> _EXCERPT_:
Segment Open

Newer lights (might) use LEDs that do not produce ozone. I only use LED uvc lights. Also, and this is key: DO NOT look at the uvc light. It can damage your eyes. It is safe for your skin, but it is not safe to look at.



This is incorrect, unless by "old school" UVC lights you mean 172nm xenon lamps. Those produce quite a lot of ozone. 254nm UVC lamps (also quite old school) do not produce ozone.

Ozone is produced at wavelengths below 242nm, but at very low levels. Significant ozone production only ramps up at wavelengths below 200nm (note the log scale in the figure https://onlinelibrary.wiley.com/doi/pdf/10.1111/php.13391) Whether or not the light is produced by an LED is immaterial--what matters is the output spectra.

There are no UVC LEDs that I would consider "safe" for either eyes or skin, except insofar as they are safe because they output very little light, or no UVC at all. SilannaUV makes a 235nm LED, but much of its spectrum is outside the relatively safe "far-UV" band.

Segment Closed

> _ACTIONS TO TAKE_:
1. Quote the passage of the UVC light discussion that opens with the words containing "This is incorrect, unless" and closes with "the output spectra.".
2. Condense the paragraph of the UVC light discussion beginning "Ozone is produced at wavelengths below 242nm" into a short bulleted list that keeps its main facts.
3. In the UVC light discussion, what wavelength is the LED made by SilannaUV?

(Stored records)
Segment Open

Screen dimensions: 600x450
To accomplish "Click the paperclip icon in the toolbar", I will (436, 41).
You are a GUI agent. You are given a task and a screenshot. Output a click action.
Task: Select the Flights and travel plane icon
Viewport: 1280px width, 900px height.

Segment Closed

> _RESPONSES TO THE EXERCISE_:
1.
This is incorrect, unless by "old school" UVC lights you mean 172nm xenon lamps. Those produce quite a lot of ozone. 254nm UVC lamps (also quite old school) do not produce ozone.

Ozone is produced at wavelengths below 242nm, but at very low levels. Significant ozone production only ramps up at wavelengths below 200nm (note the log scale in the figure https://onlinelibrary.wiley.com/doi/pdf/10.1111/php.13391) Whether or not the light is produced by an LED is immaterial--what matters is the output spectra.

2.
- Ozone is produced at wavelengths below 242nm, but only at very low levels.
- Significant ozone production ramps up only at wavelengths below 200nm.
- Whether the light comes from an LED is immaterial; what matters is the output spectrum.

3. 235nm